Chief Judge Amanda H. Mercier wrote in the Court’s interpretation of the insurance policy, it’s important to note that “an insurance policy is simply a contract, the provisions of which should be construed as any other type of contract.”

The Chief Judge explained that the construction of a contract, and thus an insurance policy, is a question of law for the court. The Court will apply a three-step process in the construction of the contract, the first of which is to determine if the instrument’s language is clear and unambiguous. If the language is unambiguous, the court simply enforces the contract according to the terms, and looks to the contract alone for the meaning.

Further, O.C.G.A. § 13-2-2 (2) states that:

Words generally bear their usual and common signification; but technical words, words of art, or words used in a particular trade or business will be construed, generally, to be used in reference to this peculiar meaning. The local usage or understanding of a word may be proved in order to arrive at the meaning intended by the parties.
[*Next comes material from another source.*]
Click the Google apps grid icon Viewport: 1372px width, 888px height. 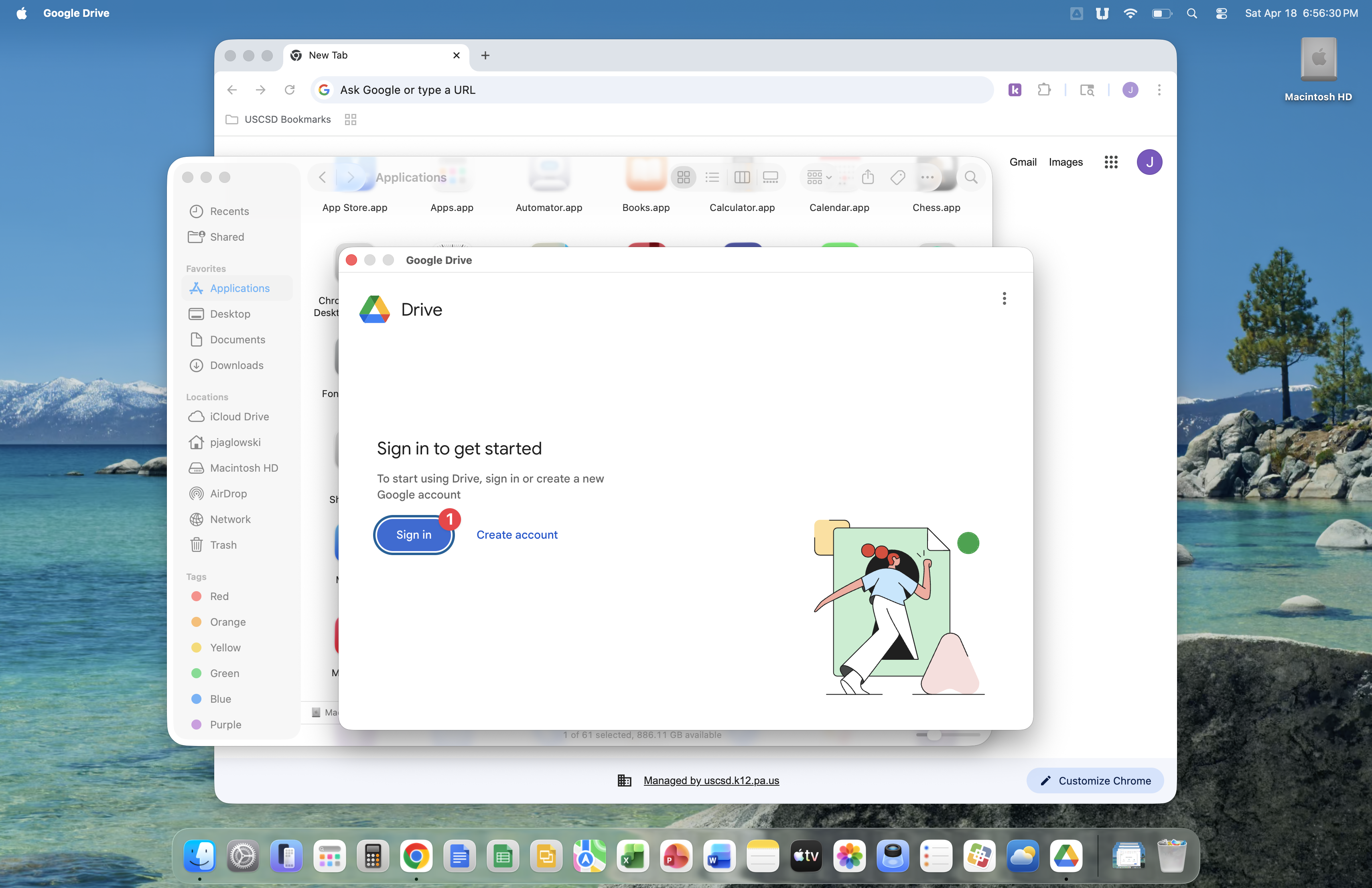pos(1110,162)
Here, the insurance company policy didn’t define the term “invalid.” When a contract term isn’t expressly defined, the court will look to the usual and common meaning of the term. In a 2009 case, the court looked to a dictionary for the meaning of the term “invalidate” and found the definition: “to render of no force or effect,” after consulting Webster’s New International Dictionary. And Black’s Law Dictionary defines “invalid contract” as “[a]n agreement that is either void or voidable.”

The judge said that while a dictionary is a useful tool for narrowing the range of meanings ordinarily attributed to a term, a dictionary doesn’t always provide a complete answer. The Court of Appeals will also review its prior decisions in which an insurance policy was rendered invalid, such as if an insured makes misrepresentations in a policy application, or fails to properly notify the insurance company of a claim, or fails to cooperate with the insurance company in the investigation of a claim. In the 2009 decision, the Court found that a policy is invalid when coverage “applies but becomes invalidated (and thus of no force or effect) through the actions of the insured.”
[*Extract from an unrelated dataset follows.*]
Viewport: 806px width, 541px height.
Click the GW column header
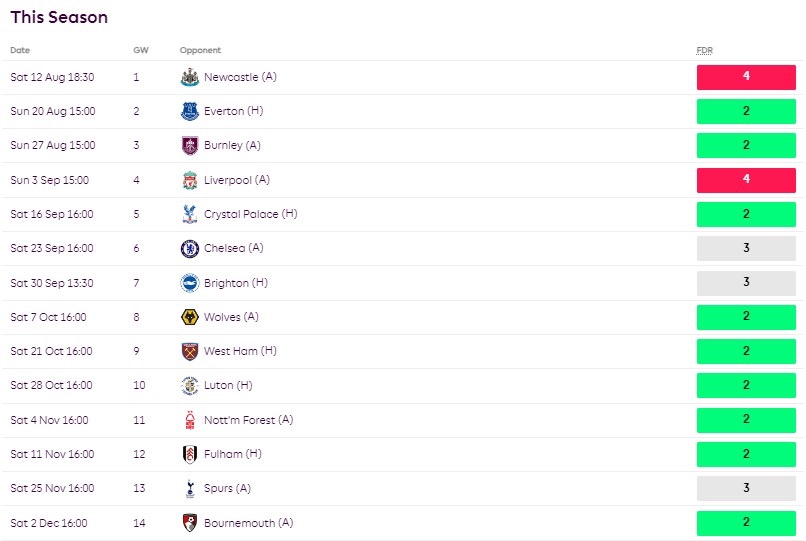click(x=140, y=50)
The motorist’s policy didn’t contain a coverage exclusion for fleeing police for a bodily or property injury to others. Therefore, had the motorist caused a bodily or property injury to another while fleeing the police, that third party’s claim wouldn’t have been excluded, and the claim would have been paid. But the motorist’s act of fleeing the police didn’t invalidate his insurance policy. Rather, the property damage to his own vehicle fell within a policy exclusion, but his policy was of full force and effect at the time of the occurrence.
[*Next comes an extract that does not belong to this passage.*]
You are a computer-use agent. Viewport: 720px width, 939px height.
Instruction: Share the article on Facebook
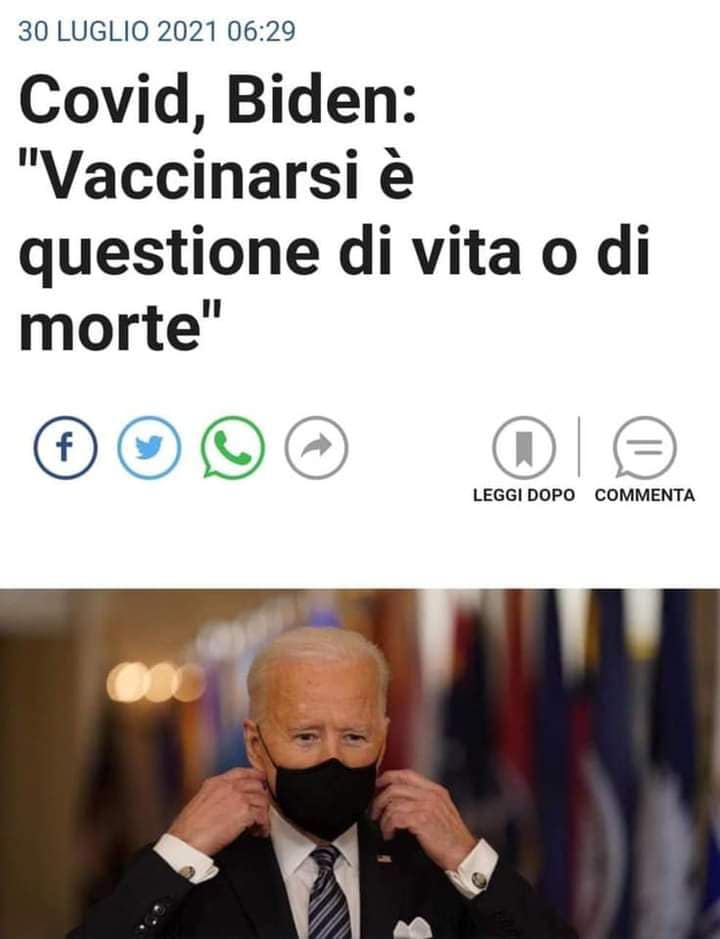65,447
Quoting a 2008 Supreme Court case, the Chief Judge wrote that “under Georgia law, insurance companies are generally free to set the terms of their policies as they see fit so long as they do not violate the law or judicially cognizable public policy. Thus, a carrier may agree to insure against certain risks while declining to insure against others.” Here, the insurance company set the terms of its policy and didn’t extend coverage for spot delivery unless the purchaser had an invalid insurance policy at the time of the loss.

“Where the contractual language unambiguously governs the factual scenario before the court, the court’s job is simply to apply the terms of the contract as written, regardless of whether doing so benefits the carrier or the insured.”

Here, the insurance policy language unambiguously didn’t cover such claims unless the purchaser’s insurance policy was invalid at the time of the loss. The motorist’s policy wasn’t invalid at the time of the loss, and therefore, the Court of Appeals held that the trial court erred by granting summary judgment to the Dealership and denying summary judgment to the insurance company. The judgment was reversed. General Sec. Indem. Co. v. Gerald Jones Ford, LLC, 2024 Ga. App. LEXIS 233 (Ga. App. June 18, 2024).